But the brotherhood of the big guns lived in a strange and unreal world of their own. Even with the assistance of a couple of full-fledged professors of ballistics, they were unable to foretell what fate awaited those projectiles which they shot so blithely into space. Their shells might actually hit the object for which they were destined. They might land in the midst of a powder factory or in the heart of a fortress. But then again they might strike a church or an orphan asylum or they might bury themselves peacefully in a river or in a gravel pit without doing any harm whatsoever.

Authors, it seems to me, have much in common with the siege-gunners. They too handle a sort of heavy artillery. Their literary missiles may start a revolution or a conflagration in the most unlikely spots.
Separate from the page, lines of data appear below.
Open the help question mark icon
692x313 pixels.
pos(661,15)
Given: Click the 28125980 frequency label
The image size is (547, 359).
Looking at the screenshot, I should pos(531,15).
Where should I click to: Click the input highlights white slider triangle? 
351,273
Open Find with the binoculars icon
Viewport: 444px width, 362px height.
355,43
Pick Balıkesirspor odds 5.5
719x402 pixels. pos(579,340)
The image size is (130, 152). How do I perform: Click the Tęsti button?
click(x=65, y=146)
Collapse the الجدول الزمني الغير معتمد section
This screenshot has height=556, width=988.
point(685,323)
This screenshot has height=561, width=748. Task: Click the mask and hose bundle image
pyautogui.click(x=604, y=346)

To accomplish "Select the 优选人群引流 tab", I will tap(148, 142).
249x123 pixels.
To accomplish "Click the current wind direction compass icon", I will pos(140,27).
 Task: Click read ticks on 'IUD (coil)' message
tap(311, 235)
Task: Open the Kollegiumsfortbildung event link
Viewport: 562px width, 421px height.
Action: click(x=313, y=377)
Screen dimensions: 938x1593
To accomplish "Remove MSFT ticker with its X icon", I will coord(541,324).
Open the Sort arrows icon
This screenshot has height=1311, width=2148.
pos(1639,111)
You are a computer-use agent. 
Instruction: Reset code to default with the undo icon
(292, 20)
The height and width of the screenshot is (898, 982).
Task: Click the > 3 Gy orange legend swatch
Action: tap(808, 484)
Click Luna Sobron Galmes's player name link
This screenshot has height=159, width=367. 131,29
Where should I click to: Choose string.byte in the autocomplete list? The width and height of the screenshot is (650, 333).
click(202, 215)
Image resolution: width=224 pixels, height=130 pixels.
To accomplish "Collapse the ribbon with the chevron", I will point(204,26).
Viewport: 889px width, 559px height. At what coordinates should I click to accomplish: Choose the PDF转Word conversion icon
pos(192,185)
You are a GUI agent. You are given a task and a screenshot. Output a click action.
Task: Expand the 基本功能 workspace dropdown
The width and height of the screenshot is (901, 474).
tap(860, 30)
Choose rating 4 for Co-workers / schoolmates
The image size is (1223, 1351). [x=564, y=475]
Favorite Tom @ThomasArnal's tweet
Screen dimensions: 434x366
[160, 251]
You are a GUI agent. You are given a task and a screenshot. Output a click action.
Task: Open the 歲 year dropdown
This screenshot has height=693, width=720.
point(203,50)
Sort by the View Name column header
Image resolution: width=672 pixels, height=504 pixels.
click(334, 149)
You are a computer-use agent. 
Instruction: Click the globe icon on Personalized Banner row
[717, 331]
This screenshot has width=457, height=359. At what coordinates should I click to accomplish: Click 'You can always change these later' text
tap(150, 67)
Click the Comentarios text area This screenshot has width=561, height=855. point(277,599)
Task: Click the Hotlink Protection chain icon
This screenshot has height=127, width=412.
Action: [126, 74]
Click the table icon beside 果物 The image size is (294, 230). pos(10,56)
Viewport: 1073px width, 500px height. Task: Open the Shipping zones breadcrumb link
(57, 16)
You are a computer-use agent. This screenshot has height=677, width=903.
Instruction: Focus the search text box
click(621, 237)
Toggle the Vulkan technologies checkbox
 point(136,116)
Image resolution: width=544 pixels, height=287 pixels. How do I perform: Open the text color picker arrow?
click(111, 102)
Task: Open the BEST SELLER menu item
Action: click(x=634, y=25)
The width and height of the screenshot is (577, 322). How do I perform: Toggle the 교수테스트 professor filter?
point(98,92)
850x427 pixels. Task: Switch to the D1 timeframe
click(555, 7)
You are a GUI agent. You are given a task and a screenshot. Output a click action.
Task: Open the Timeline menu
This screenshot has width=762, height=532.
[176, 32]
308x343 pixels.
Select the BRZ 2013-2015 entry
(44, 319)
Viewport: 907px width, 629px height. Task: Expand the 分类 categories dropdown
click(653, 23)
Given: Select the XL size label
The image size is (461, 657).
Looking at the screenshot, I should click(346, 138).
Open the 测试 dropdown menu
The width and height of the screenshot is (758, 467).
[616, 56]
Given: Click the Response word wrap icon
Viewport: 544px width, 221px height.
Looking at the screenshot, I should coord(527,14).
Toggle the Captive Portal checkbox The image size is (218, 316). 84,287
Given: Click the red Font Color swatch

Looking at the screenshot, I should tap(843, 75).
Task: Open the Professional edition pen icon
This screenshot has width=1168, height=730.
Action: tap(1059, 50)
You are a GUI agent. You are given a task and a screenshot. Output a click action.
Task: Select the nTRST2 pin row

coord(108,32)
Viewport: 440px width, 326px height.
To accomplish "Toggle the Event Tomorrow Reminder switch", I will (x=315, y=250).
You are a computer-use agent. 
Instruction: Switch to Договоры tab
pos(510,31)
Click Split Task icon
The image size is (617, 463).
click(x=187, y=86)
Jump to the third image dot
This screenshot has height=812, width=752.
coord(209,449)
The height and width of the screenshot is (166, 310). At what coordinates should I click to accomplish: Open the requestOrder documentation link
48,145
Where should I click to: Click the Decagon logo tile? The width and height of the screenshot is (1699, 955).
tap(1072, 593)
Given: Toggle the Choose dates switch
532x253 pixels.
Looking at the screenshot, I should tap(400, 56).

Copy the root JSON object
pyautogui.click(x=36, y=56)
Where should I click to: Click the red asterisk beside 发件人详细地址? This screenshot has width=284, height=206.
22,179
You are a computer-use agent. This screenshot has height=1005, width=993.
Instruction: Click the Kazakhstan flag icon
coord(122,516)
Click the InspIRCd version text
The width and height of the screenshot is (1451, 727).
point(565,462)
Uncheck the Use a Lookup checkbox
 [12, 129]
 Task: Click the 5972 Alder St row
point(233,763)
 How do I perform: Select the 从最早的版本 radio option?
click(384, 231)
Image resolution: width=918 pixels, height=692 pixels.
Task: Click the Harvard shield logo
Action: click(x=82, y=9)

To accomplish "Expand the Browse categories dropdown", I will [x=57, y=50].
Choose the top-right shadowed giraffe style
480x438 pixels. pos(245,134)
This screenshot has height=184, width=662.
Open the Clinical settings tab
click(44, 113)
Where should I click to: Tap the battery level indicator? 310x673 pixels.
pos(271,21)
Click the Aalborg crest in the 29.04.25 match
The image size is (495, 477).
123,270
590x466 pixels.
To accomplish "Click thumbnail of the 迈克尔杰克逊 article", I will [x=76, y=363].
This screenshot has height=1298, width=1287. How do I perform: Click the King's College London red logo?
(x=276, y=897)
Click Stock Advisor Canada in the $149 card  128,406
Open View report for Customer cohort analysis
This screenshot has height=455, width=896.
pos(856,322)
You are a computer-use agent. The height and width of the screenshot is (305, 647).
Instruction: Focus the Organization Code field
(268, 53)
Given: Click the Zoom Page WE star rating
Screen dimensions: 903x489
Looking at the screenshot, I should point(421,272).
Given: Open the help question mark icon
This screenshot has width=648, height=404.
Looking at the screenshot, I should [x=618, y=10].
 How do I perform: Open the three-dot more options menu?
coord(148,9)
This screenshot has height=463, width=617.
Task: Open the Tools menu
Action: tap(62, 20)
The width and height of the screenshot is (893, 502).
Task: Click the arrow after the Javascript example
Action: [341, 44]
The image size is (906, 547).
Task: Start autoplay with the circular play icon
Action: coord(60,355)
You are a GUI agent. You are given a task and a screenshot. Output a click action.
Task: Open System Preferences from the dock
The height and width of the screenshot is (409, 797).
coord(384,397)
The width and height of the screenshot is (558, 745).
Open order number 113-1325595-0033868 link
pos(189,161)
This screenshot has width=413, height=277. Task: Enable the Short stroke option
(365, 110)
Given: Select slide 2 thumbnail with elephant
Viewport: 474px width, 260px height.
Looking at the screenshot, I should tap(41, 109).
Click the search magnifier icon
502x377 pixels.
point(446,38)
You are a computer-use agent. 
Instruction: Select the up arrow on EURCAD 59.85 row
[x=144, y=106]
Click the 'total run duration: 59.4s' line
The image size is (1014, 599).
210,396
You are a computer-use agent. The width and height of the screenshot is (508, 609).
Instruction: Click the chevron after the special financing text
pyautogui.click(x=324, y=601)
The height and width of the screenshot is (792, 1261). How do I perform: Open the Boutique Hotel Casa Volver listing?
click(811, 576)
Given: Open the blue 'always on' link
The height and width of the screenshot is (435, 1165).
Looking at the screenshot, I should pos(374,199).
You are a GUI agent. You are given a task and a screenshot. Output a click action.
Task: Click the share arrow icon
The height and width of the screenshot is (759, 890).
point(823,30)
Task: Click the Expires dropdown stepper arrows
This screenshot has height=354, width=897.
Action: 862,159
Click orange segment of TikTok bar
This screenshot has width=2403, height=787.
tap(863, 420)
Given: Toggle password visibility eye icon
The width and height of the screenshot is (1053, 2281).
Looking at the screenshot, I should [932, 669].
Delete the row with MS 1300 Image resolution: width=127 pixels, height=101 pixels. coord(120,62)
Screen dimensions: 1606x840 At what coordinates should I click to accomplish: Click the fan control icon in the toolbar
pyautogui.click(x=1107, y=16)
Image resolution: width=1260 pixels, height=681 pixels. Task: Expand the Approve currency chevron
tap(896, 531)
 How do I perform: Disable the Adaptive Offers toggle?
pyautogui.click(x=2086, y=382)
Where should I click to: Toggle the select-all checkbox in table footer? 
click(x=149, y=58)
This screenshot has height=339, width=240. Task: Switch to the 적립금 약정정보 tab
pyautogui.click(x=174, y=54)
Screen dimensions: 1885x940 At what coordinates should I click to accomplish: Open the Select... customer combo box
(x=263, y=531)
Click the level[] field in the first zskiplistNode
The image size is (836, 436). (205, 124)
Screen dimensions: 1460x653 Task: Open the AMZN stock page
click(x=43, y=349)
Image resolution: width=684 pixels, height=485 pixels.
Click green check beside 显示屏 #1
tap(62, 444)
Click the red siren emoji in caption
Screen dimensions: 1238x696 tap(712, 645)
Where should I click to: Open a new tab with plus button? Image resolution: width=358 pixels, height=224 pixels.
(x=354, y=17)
But more often they are just poor duds and lie harmless in a nearby field until they are used for scrap iron or converted into an umbrella-stand or a flower pot.

Surely there never was a period in history when so much rag-pulp was consumed within so short a space as the era commonly known as the Renaissance.

Every Tomasso, Ricardo and Enrico of the Italian peninsula, every Doctor Thomasius, Professor Ricardus and Dominus Heinrich of the great Teuton plain rushed into print with at least a dozen duodecimos. Not to mention the Tomassinos who wrote pretty little sonnets in imitation of the Greeks, the Ricardinos who reeled off odes after the best pattern of their Roman grandfathers, and the countless lovers of coins, statuary, images, pictures, manuscripts and ancient armor who for almost three centuries kept themselves busy classifying, ordering, tabulating, listing, filing and codifying what they had just dug out of the ancestral ruins and who then published their collections in countless folios illuminated with the most beautiful of copper engravings and the most ponderous of wood-cuts.

This great intellectual curiosity was very lucrative for the Frobens and the Alduses and the Etiennes and the other new firms of printers who were making a fortune out of the invention which had ruined Gutenberg, but otherwise the literary output of the Renaissance did not very greatly affect the state of that world in which the authors of the fifteenth and sixteenth centuries happened to find themselves. The distinction of having contributed something new was restricted to only a very few heroes of the quill and they were like our friends of the big guns. They rarely discovered during their own lifetime in how far they had been successful and how much damage their writings had actually done. But first and last they managed to demolish a great many of the obstacles which stood in the way of progress. And they deserve our everlasting gratitude for the thoroughness with which they cleaned up a lot of rubbish which otherwise would continue to clutter our intellectual front yard.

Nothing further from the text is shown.